Até o início da década de noventa, a Rua Cristiano Kussmaul era uma via rural de ligação da cidade com o Contorno Sul. A partir da criação do Residencial Interlagos, ela ganhou importância no contexto urbano e surgiu a necessidade de adequação à crescente demanda de tráfego na região.
O Residencial Interlagos foi criado em setembro de 2000, sendo projetado na época com 1.850 lotes. No entanto, posteriormente, muitos lotes foram subdivididos, sendo uma das características do bairro a construção de casas geminadas. A subdivisão aumenta a capacidade de moradia dos lotes, fazendo com que duas famílias possam viver em um espaço projetado primeiramente para apenas uma unidade familiar. Ou seja, a região tem como marca ser densamente povoada.

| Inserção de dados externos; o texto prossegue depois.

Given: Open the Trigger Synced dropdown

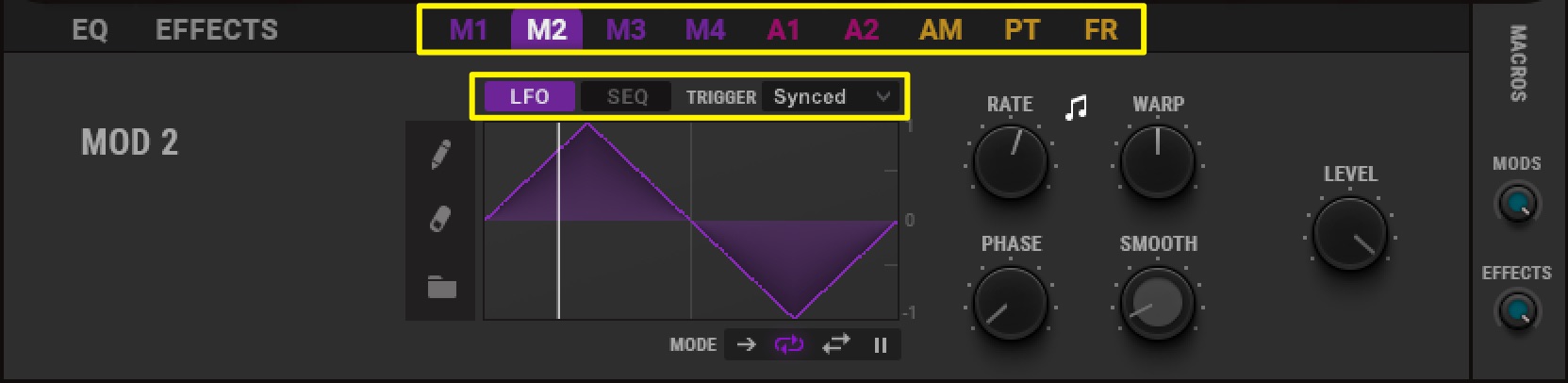Looking at the screenshot, I should [832, 96].
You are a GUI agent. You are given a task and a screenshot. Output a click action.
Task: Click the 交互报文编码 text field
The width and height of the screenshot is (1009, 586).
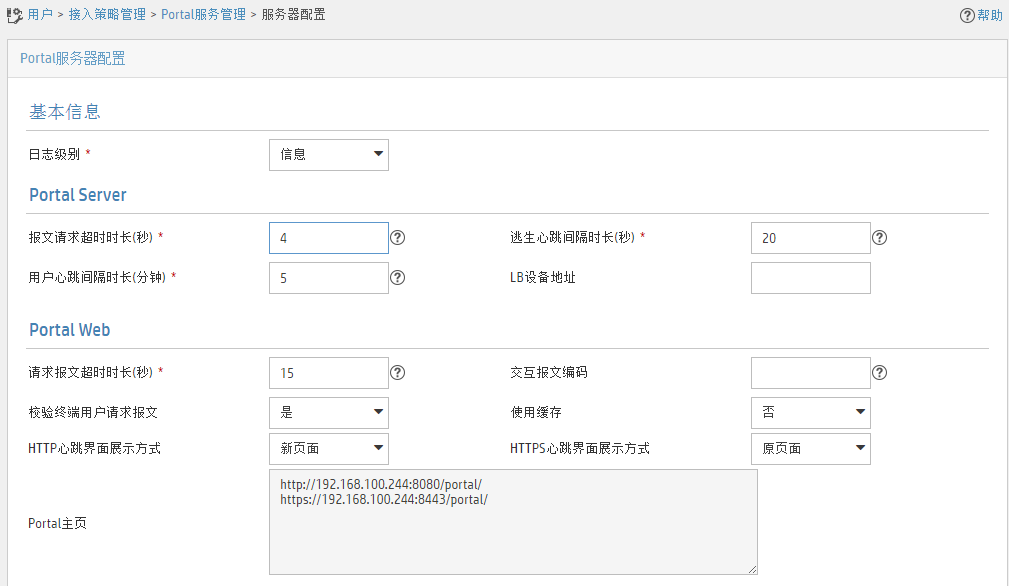(x=810, y=373)
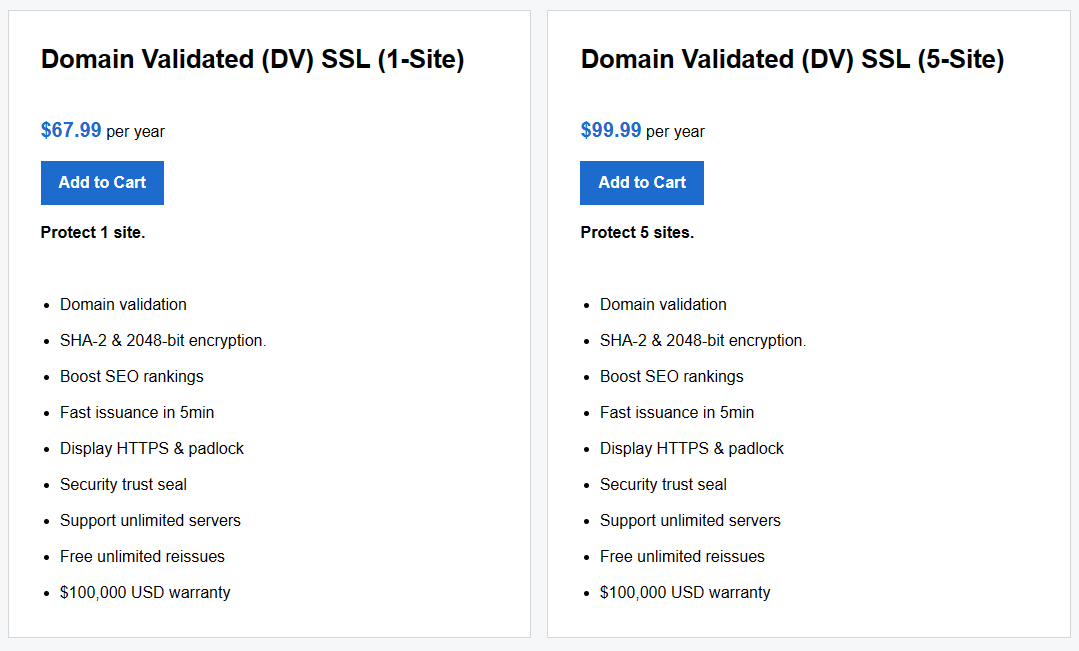
Task: Select SHA-2 & 2048-bit encryption under 1-Site plan
Action: pos(163,340)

O crescimento daquela região da cidade tem dependido diretamente de recursos estaduais e federais. Dos quase R$ 600 mil para a construção de uma Unidade Básica de Saúde (UBS) no bairro, quase 70% vem de uma emenda parlamentar federal. Já para a construção da escola municipal, ao custo de R$ 4,4 milhões, quase 80% também vem através de emenda.
Isto mostra a dependência financeira por parte dos municípios para obras de grande porte. Justamente as obras que transformam a vida das pessoas, como a reforma da ‘Cristiano Kussmaul’. Esta é uma reclamação constante das prefeituras e que afeta diretamente a eficiência do poder público.
O povo, que paga imposto, vê seu dinheiro galgando os degraus governamentais até Brasília para depois fazer o caminho de volta galgando os degraus governamentais até Brasília para depois fazer o caminho de volta, retornando em melhorias. No entanto, quanto mais longe as verbas públicas ficam da população, mais fácil elas podem se perder, seja no emaranhado burocrático da máquina estatal, seja através de desvios escusos.
Os municípios precisam ter mais autonomia financeira para investir em projetos que façam as cidades, os bairros e os distritos se desenvolverem. Esta é uma reforma extremamente importante, que pode acelerar o crescimento do Brasil.